Yeah there wasn't much point in holding this election and the population clearly opposed doing so in the first place. That I think is the bottom-line message here when you look at how low the turnout was and also how similar the outcome was to that of 2019. To that end, one has to really dig for anything of interest here. Nevertheless, if you look hard enough, you can manage to find some interesting little details. I'll highlight some of them below:
1) Prime Minister Trudeau was more popular before he called an election. Here's how the Liberals were doing before Prime Minister Trudeau called this election. As you can see here, the Liberals were averaging support in the upper 30s, benefiting from an effective vaccination campaign, among other things. But once the Liberal leader opted to politicize the matter, support dropped by several percentage points and never recovered. The people have wanted the Covid crisis to be a moment of unity wherein parties rise above politics and put their countries first.

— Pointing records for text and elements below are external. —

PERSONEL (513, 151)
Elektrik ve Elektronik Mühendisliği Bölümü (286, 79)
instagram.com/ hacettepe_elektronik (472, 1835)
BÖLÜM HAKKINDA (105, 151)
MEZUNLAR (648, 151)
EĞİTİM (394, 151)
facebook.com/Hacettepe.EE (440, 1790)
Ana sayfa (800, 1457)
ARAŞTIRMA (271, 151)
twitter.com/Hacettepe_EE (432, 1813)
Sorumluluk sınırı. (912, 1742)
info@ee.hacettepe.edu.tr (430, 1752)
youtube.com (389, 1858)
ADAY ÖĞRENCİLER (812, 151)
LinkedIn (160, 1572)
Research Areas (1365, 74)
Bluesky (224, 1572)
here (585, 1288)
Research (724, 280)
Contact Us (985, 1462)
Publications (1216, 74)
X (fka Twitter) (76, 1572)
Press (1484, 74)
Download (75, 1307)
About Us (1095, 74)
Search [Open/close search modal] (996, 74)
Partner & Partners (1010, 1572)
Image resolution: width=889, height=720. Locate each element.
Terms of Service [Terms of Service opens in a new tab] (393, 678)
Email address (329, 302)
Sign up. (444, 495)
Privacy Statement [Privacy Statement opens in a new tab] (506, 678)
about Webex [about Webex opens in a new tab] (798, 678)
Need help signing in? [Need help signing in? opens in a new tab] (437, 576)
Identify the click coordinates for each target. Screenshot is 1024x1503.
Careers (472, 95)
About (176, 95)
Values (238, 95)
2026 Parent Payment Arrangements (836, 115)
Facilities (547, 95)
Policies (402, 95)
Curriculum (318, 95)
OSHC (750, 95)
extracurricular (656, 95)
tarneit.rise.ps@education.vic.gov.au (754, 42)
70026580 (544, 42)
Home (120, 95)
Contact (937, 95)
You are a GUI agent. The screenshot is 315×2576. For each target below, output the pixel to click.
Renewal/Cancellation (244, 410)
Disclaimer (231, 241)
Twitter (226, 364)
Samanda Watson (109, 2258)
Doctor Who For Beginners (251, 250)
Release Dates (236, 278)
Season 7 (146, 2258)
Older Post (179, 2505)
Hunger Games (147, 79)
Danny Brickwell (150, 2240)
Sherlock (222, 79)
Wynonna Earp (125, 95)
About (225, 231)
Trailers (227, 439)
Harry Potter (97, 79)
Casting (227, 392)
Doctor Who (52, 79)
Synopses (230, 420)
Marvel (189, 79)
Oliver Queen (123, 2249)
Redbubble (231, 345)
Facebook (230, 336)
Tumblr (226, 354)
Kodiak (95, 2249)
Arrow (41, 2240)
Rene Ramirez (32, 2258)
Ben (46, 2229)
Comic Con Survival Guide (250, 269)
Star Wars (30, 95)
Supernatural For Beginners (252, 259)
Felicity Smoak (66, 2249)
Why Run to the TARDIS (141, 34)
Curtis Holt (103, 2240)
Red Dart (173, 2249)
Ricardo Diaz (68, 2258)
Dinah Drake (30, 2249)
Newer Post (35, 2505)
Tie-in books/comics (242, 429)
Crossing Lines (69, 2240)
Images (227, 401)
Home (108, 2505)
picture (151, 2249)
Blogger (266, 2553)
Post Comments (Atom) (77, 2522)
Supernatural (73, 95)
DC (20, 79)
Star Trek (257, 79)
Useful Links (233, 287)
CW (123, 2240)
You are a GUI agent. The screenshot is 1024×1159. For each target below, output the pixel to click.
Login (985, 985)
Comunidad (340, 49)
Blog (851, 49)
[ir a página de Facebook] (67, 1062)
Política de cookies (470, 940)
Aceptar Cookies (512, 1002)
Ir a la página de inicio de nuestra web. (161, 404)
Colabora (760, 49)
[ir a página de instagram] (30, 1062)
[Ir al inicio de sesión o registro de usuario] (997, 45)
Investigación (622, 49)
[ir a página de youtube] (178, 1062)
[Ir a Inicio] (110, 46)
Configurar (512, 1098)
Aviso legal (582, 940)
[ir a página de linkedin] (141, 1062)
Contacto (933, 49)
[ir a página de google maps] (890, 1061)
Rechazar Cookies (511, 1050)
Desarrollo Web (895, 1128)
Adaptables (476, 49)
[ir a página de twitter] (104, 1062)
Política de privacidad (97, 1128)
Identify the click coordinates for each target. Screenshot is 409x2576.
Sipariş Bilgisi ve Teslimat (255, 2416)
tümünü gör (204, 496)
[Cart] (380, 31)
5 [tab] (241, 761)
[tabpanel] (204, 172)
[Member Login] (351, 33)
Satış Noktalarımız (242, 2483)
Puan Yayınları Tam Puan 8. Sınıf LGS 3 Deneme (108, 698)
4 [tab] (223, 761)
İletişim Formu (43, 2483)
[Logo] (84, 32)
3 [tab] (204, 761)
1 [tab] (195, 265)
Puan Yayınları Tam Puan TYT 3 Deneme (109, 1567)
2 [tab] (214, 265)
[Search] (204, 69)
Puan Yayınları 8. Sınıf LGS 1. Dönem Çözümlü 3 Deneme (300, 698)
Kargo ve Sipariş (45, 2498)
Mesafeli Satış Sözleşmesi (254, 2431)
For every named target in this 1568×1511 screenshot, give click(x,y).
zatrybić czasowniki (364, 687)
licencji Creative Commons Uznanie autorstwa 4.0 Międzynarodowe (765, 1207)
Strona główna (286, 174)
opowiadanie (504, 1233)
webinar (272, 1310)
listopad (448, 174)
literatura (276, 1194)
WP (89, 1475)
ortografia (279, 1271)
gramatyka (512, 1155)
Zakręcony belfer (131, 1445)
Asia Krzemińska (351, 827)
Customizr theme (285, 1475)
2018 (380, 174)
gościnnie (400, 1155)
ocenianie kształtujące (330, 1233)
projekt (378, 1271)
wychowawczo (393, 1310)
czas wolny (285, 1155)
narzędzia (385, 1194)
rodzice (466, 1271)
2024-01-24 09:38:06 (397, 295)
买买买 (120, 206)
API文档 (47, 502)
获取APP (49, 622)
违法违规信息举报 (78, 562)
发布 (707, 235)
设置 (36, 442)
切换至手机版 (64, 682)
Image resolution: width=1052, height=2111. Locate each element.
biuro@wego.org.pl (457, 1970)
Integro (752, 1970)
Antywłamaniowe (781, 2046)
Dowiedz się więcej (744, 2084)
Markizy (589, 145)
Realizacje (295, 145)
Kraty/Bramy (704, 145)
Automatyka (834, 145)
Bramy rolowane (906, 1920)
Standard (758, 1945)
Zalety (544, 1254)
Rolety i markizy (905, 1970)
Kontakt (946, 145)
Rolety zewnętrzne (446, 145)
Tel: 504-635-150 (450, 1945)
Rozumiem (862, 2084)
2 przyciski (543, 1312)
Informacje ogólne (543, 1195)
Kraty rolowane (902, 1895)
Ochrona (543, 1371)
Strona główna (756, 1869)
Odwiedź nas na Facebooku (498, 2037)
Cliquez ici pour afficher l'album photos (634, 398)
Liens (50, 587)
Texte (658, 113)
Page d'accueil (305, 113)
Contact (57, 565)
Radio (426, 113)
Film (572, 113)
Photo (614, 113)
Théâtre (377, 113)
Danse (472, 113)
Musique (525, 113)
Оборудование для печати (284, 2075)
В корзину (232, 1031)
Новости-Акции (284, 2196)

2) All Conservative pick-ups were in the east, while all their losses were in the western provinces (namely British Columbia and Alberta). See what I mean? This logically resembles a something of a long-term trend that's been happening here in the U.S. over the course of decades wherein Democratic Party strength is increasing slowly but primarily in the western part of the country.
3) The People's Party vote didn't collapse like it did two years ago. The 5% vote share they got was lower than where they were polling, but that's typical of minor party support. The major parties are the Liberals, the Conservatives, and, in Quebec, the Bloc Quebecois. People want their votes to count and to that end more on-the-fence voters who indicate preference for minor parties often wind up actually voting for one of those three in the end. The result is that the major parties typically fare a little better once the votes are actually counted than they did in the polling, while minor parties typically fare a little worse in the actual vote than the had in the polling. But in 2019, People's Party support just straight-up collapsed when it came time to vote. Their final polling average had been 6.5%, but they actually wound up with just 1.6% of the vote, as their supporters reverted to their previous home in the Conservative Party. No such thing happened this time around: their polling average was similar here in 2021, but actual voter support fell only to a flat 5% in the end this time, indicating more disillusionment with the Conservatives on the right. This share of the vote may indeed have been the difference between the ability of the Conservatives to form a government and not, possibly. Nonetheless, PPC support was so thinly spread that the party once again failed to win any seats, so their campaign was just simply a drag on the conservative movement in practice. It may signal a need of the Tories to shift a bit rightward going forward in order to win back some of these voters, but not so far to the right as to alienate their more moderate branch in the process.
4) Speaking of minor parties, Green Party support collapsed. In the 2019 election, Elizabeth May's Green Party had gotten a party record 6.55% of the vote and tripled their parliamentary representation from 1 to 3 seats amidst the ascendancy of the global Sunrise movement that benefited environmentalist parties the world over. The Sunrise movement has stalled though after the coronavirus outbreak and the new, social justice-oriented leadership of Annamie "my jaw dropped" Paul has added internal strife within the Canadian Greens to this mix. The result was a net loss of one seat in the federal parliament and their lowest vote share in 21 years: just 2.3%. Notably, Jenica Atwin, who was elected for the Greens in 2019 and defected to the Liberals earlier this year over the former's new position on the Israeli-Palestinian conflict, was re-elected for her new party, and former Green Party leader Elizabeth May won election to a fourth term in her riding as well. By contrast, current Green leader Annamie Paul failed in her third attempt to reach parliament, this time falling from second place in a by-election for the same riding last year to a distant fourth for the same seat. Of all parties, the Greens lost the most in terms of vote share, even falling by about half compared to 2019 in the hypothetical student vote. It goes to show that Paul is no Elizabeth May and to which end it is time for new leadership.
5) The New Democrats can't unseat Liberals. As you can see at the link in point 2 above, the NDP picked up seats only where the incumbent was a Conservative and there was no serious competition from the Liberals. By contrast, Liberal candidates managed to unseat two NDP incumbents. This reveals an underlying weakness in the NDP; that they're dependent on extraordinary circumstances for advancement. In fact, their tie-breaking pick-up was a seat held by Green Party, showing really Canadian the left parasitizing itself. The NDP's marginally increased vote share, in fact, in this sense is directly attributable to a parallel, but steeper, drop in support for the Greens.
6) The Bloc Quebecois had the only clean pick-up. The Bloc held onto every seat they'd won in 2019 and added one more, bringing them just one seat below the Liberals in Quebec; the only place they contest for obvious ideological reasons. All other parties with representation in the parliament won some new seats and also lost some. The BQ's support is the most stable, perhaps owing to their clearer message and cause.